Coverage increased (+0.07%) when pulling 2be2941 on IssamLaradji:Extreme-Learning-Machines into 68b0a28 on scikit-learn:master.

IssamLaradji · 2014-07-01T02:29:13Z

Thanks, displaying the training error as verbose is such a useful idea.

ogrisel · 2014-07-01T18:39:34Z

However, Travis raises an error for test_multilabel_classification(). Is there a chance that Travis uses libraries different (or a modified version) from the local for testing ?

The version of numpy / scipy used by the various travis workers are given in the environment variable of each build. You can see the exact setup in:

IssamLaradji · 2014-07-02T02:26:38Z

@ogrisel thanks I will dig deeper to see where multi-label classification is being affected.

IssamLaradji · 2014-07-02T02:41:58Z

Hi guys, I implemented weighted and regularized ELMs - here are their awesome results on the imbalanced dataset. :) :)

Non-Regularized ELMs (Large C)

Regularized ELMs (Small C)

agramfort · 2014-07-02T12:49:09Z

sklearn/neural_network/extreme_learning_machines.py

+
+        # compute regularized output coefficients using eq. 3 in reference [1]
+        left_part = pinv2(
+            safe_sparse_dot(H.T, H_tmp) + identity(self.n_hidden) / self.C)


you should use ridge implementation here.

Hi @agramfort , isn't this technically ridge regression? I am minimizing the L2 norm of the coefficients in the objective function - like in the equation below. Or do you mean I should use scikit-learn implementation of ridge ? Thanks.

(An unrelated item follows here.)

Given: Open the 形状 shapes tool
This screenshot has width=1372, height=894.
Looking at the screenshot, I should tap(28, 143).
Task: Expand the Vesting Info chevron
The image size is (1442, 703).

this does not look like ridge but you seem to do

(H'H + 1/C Id)^{-1} H'

and this is really a ridge solution where H is X and y is y and C = 1/alpha

Sorry, the equation I gave is for weighted ELMs as it contains the weight term W which is not part of ridge. However, the implementation contains both versions - with W and without W.
The version without W computes the formulae you mentioned, (H'H + 1/C Id)^{-1} H'y.
Thanks.

without w then it is a ridge

IssamLaradji · 2014-07-05T06:14:57Z

Pushed a lot of improvements.

Added sequential ELM support - with partial_fit
Added relevant tests for sequential ELM and weighted ELM

Created two examples.

Weighted ELM plot
Training vs. Testing with respect to hidden neurons

Will be leaving the documentation till the end - after I implement the remaining part which is kernel support and after the code is reviewed. Thanks.

agramfort · 2014-07-05T07:10:26Z

examples/neural_networks/plot_weighted_elm.py

+plot_decision_function(
+    clf_weightless, axes[0], 'ELM(class_weight=None, C=10e5)')
+plot_decision_function(
+    clf_weight_auto, axes[1], 'ELM(class_weight=\'auto\', C=10e5)')


rather than using ' use " to define the string : 'ELM(class_weight="auto", C=10e5)'

IssamLaradji · 2014-07-05T10:36:38Z

@agramfort thanks for your comments. I pushed the updated code.

IssamLaradji · 2014-07-13T08:58:48Z

Updates,

ELM is now using ridge-regression as off-the-shelf solver to compute its solutions.
Added support for kernels - linear, poly, rbf, sigmoid.
Is there a way we could reuse the fast, efficient SVM kernel methods?
Thanks.

larsmans · 2014-07-13T09:49:44Z

There are kernels in sklearn.metrics. The ones in sklearn.svm are buried deep down in the C++ code for LibSVM.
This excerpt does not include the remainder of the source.